Sweet potatoes are rich in beta-carotene and boast 150% more antioxidants than blueberries. They are super high in heart-healthy vitamin A and are packed with vitamin C to keep your immune system strong and humming well no matter of cold and flu season.
DARK LEAFY GREENS
These are in abundance all-year-round! Think spinach, kale, swiss chard – all rich in iron, vitamin A, and lutein for eye health.
Creamy and succulent avocados are a source for healthy monounsaturated oleic acid, i.e., good fat for your body. Adding avocado slices to your salads and sandwiches also helps your body to block the absorption of bad fats, known as cholesterol.
Avocados are rich in lutein (aids in eyesight) and potassium and folate that may reduce the risk of stroke and cardiovascular disease.
Grab a small handful of different nuts from your pantry every day! That will add fiber, good fats, and protein to your bodily functions.
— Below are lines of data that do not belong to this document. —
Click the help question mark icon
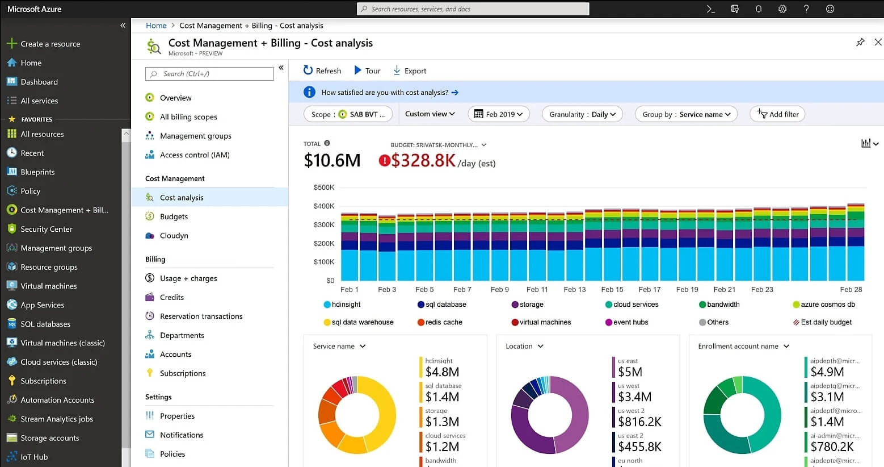This screenshot has width=884, height=467. [806, 9]
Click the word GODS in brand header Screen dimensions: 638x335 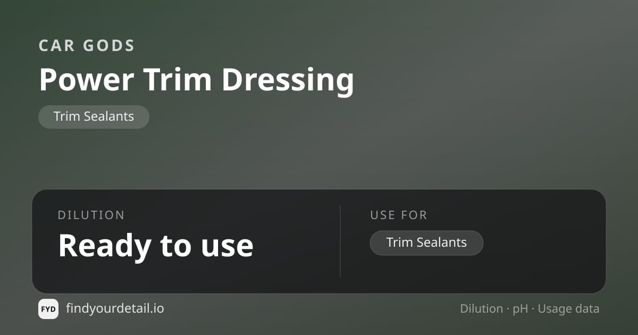tap(109, 46)
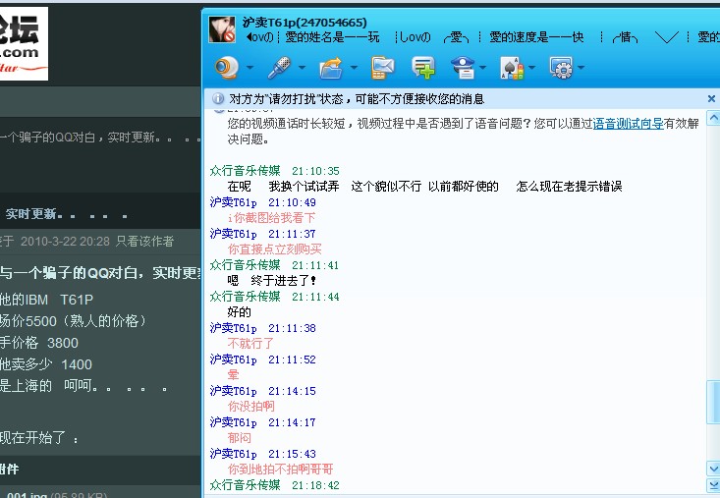Open the 语音测试向导 link
The height and width of the screenshot is (498, 720).
point(628,124)
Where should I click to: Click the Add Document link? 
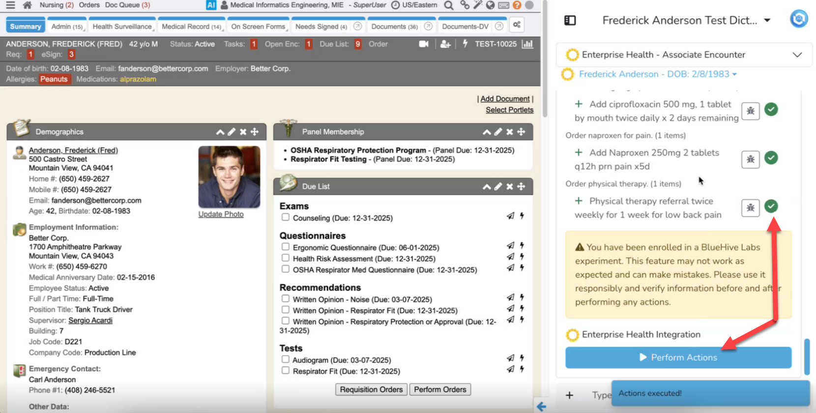click(505, 99)
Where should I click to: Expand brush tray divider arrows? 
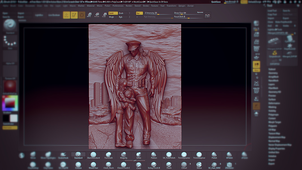click(x=135, y=161)
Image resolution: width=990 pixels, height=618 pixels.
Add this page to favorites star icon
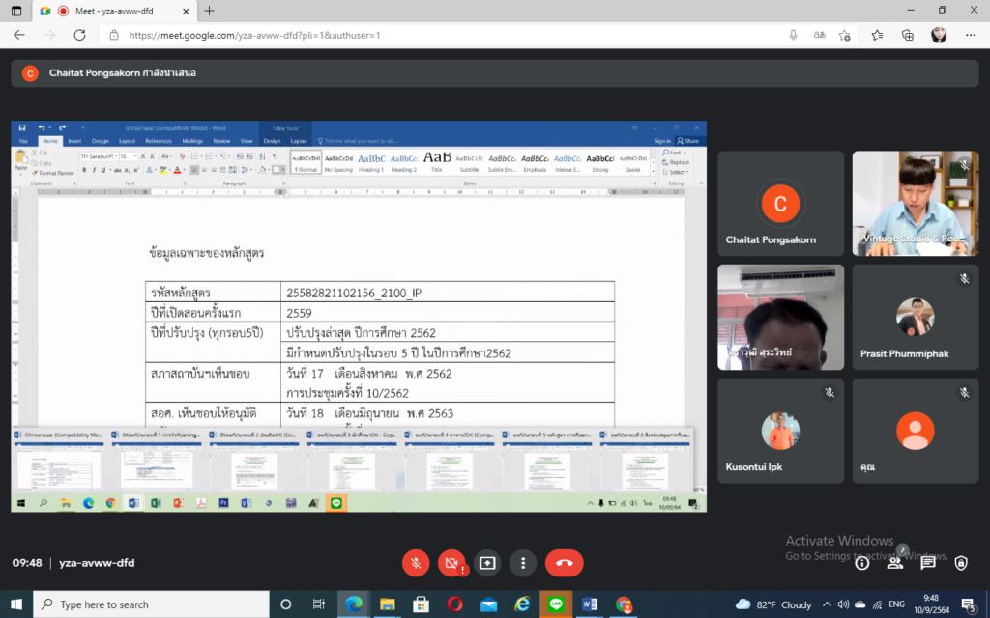[x=844, y=35]
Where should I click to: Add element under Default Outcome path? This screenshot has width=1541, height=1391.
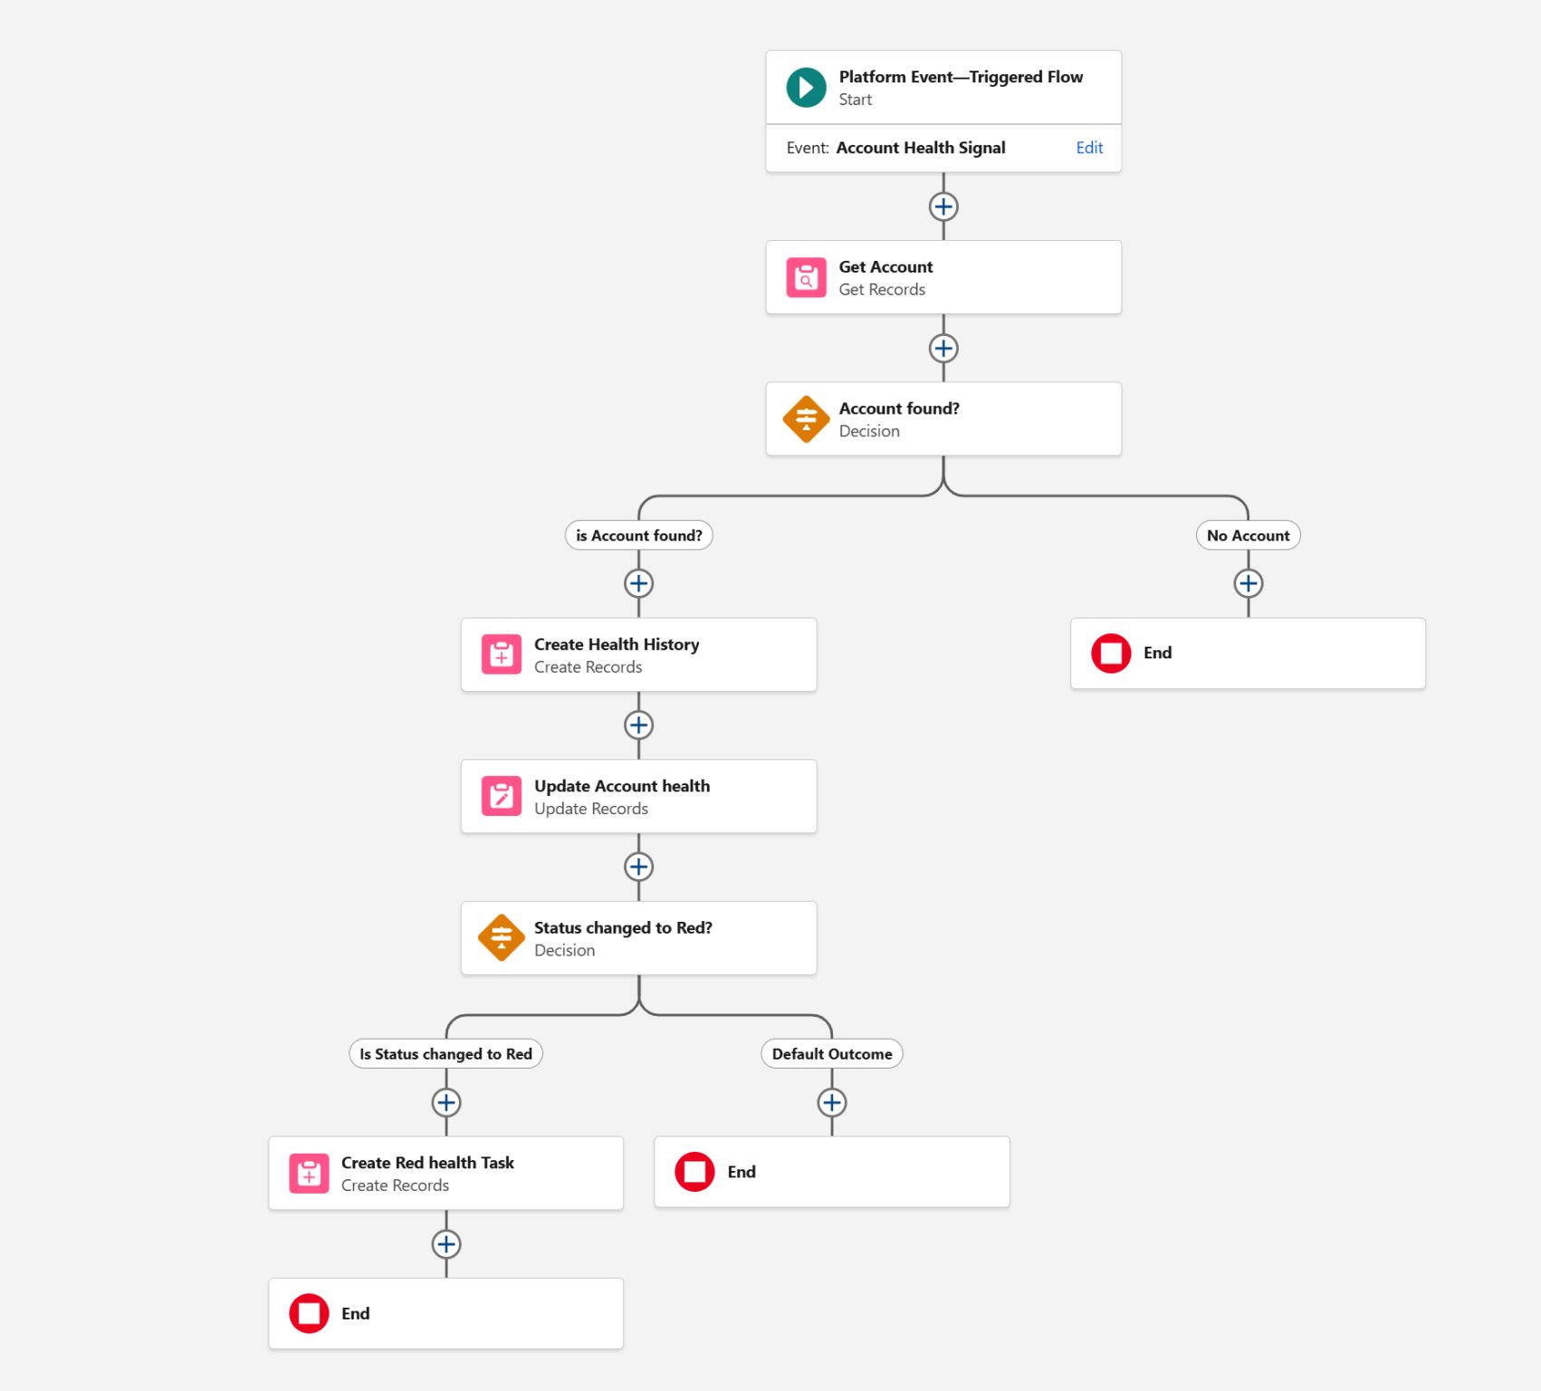pyautogui.click(x=831, y=1103)
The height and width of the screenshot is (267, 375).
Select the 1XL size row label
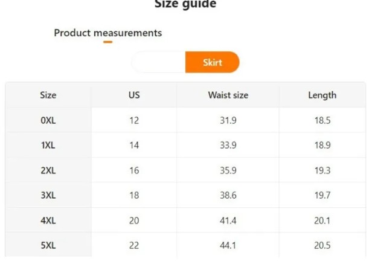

In addition, many nuts are a good source of antioxidants.
Enjoy nuts in your foods: salads, cereals, yogurts, baked goods and just on their own.
Berries are loaded with antioxidants, phytonutrients, low in calories, and high in water and fiber – all beautiful elements to control blood sugar and keep you full longer.
Blueberries lead the pack because they are among the best source of antioxidants and are widely available.
Cranberries are also widely available fresh, frozen, or dried.
Kiwis are among the most nutritionally dense fruits, full of antioxidants. One large kiwi can supply your daily requirement for vitamin C. It is also a good source of potassium, fiber, and a decent source of vitamin A and vitamin E, which is one of the missing nutrients, and kiwi is one of the only fruits that provides it.
Kiwifruit can also have a mild laxative effect due to their high fiber content.
The reason why green tea is often preferred to black tea is due to its metabolism-boosting compound called EGCG. It prevents damage to the heart muscles.
Green tea may also improve bone density. But AVOID ADDING MILK into your green tea! Such concoction may reduce the body’s absorption of the catechins.
Good quality chocolate is rich in flavonoids, substances that have been shown to improve blood flow, suppress cough, improve memory, and give you hydrated, smooth skin.
Dark chocolate is also loaded with flavonoids, that help with a wide array of conditions and flavonols, which can relax your blood vessels and thin your blood, lowering your blood-pressure numbers naturally.